FIG. 10 is a block schematic diagram of a computer system 1000 to implement customer churn prediction methods and algorithms according to example embodiments. All components need not be used in various embodiments. One example computing device in the form of a computer 1000, may include a processing unit 1002, memory 1003, removable storage 1010, and non-removable storage 1012. Although the example computing device is illustrated and described as computer 1000, the computing device may be in different forms in different embodiments. For example, the computing device may instead be a smartphone, a tablet, smartwatch, or other computing device including the same or similar elements as illustrated and described with regard to FIG. 10. Devices such as smartphones, tablets, and smartwatches are generally collectively referred to as mobile devices. Further, although the various data storage elements are illustrated as part of the computer 1000, the storage may also or alternatively include cloud-based storage accessible via a network, such as the Internet.

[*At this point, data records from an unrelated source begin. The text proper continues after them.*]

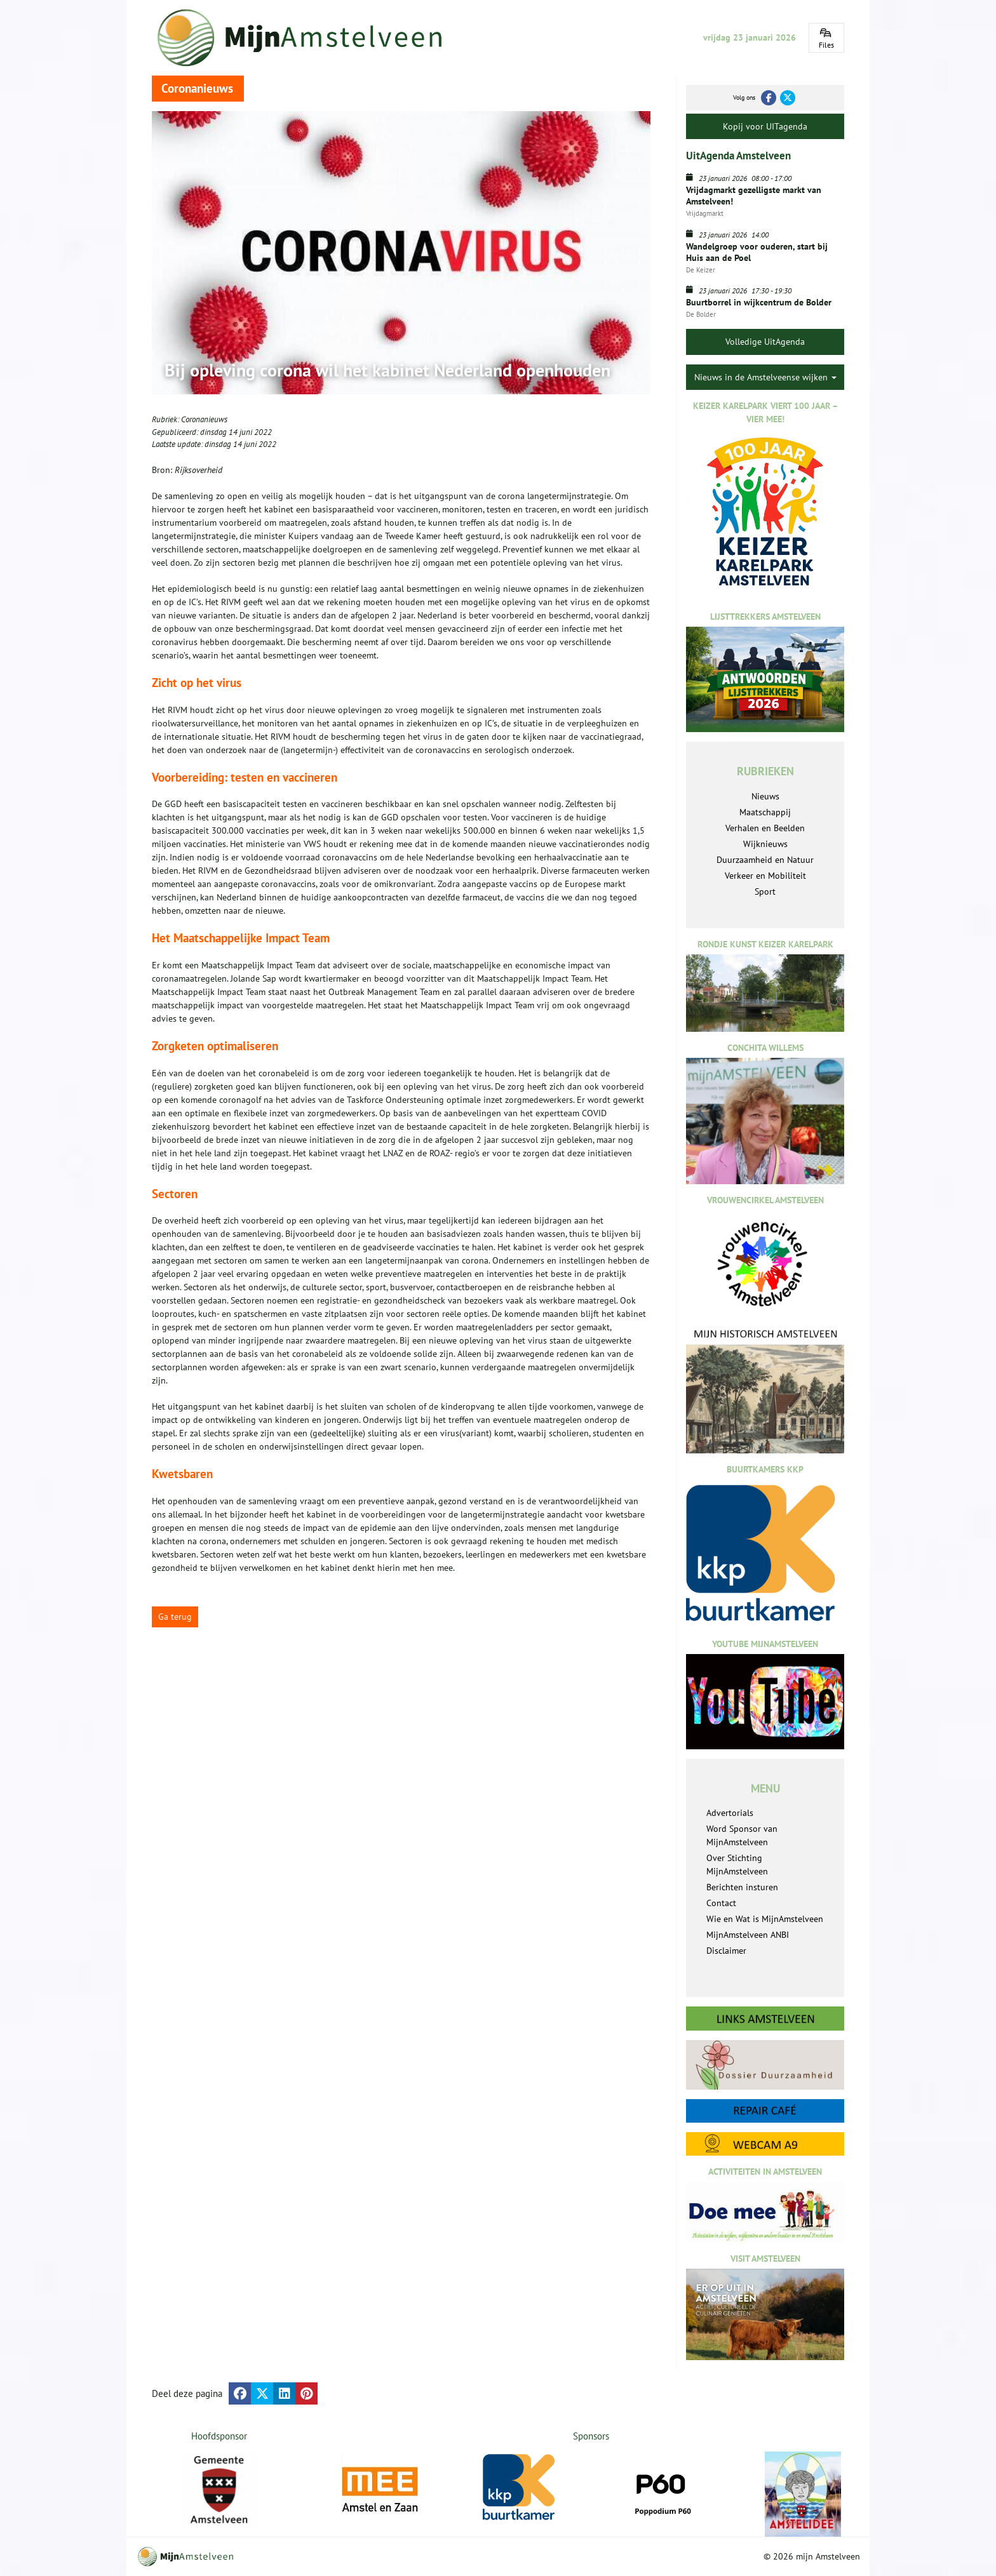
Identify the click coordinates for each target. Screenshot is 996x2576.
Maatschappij (765, 812)
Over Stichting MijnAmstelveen (737, 1864)
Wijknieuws (765, 844)
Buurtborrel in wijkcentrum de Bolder (758, 302)
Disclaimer (726, 1950)
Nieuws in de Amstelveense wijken (765, 377)
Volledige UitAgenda (765, 341)
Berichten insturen (742, 1887)
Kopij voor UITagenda (765, 126)
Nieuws (765, 796)
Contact (721, 1903)
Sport (765, 891)
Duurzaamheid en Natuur (765, 859)
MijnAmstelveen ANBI (747, 1934)
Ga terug (175, 1616)
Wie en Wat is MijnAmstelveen (764, 1919)
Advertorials (729, 1813)
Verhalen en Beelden (765, 828)
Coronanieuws (204, 419)
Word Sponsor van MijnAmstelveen (741, 1835)
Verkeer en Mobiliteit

Memory 1003 may include volatile memory 1014 and non-volatile memory 1008. Computer 1000 may include—or have access to a computing environment that includes a variety of computer-readable media, such as volatile memory 1014 and non-volatile memory 1008, removable storage 1010 and non-removable storage 1012. Computer storage includes random access memory (RAM), read only memory (ROM), erasable programmable read-only memory (EPROM) & electrically erasable programmable read-only memory (EEPROM), flash memory or other memory technologies, compact disc read-only memory (CD ROM), Digital Versatile Disks (DVD) or other optical disk storage, magnetic cassettes, magnetic tape, magnetic disk storage or other magnetic storage devices capable of storing computer-readable instructions for execution to perform functions described herein.

Computer 1000 may include or have access to a computing environment that includes input 1006, output 1004, and a communication connection 1016. Output 1004 may include a display device, such as a touchscreen, that also may serve as an input device. The input 1006 may include one or more of a touchscreen, touchpad, mouse, keyboard, camera, one or more device-specific buttons, one or more sensors integrated within or coupled via wired or wireless data connections to the computer 1000, and other input devices. The computer may operate in a networked environment using a communication connection to connect to one or more remote computers, such as database servers, including cloud based servers and storage. The remote computer may include a personal computer (PC), server, router, network PC, a peer device or other common network node, or the like. The communication connection may include a Local Area Network (LAN), a Wide Area Network (WAN), cellular, Wi-Fi, Bluetooth, or other networks.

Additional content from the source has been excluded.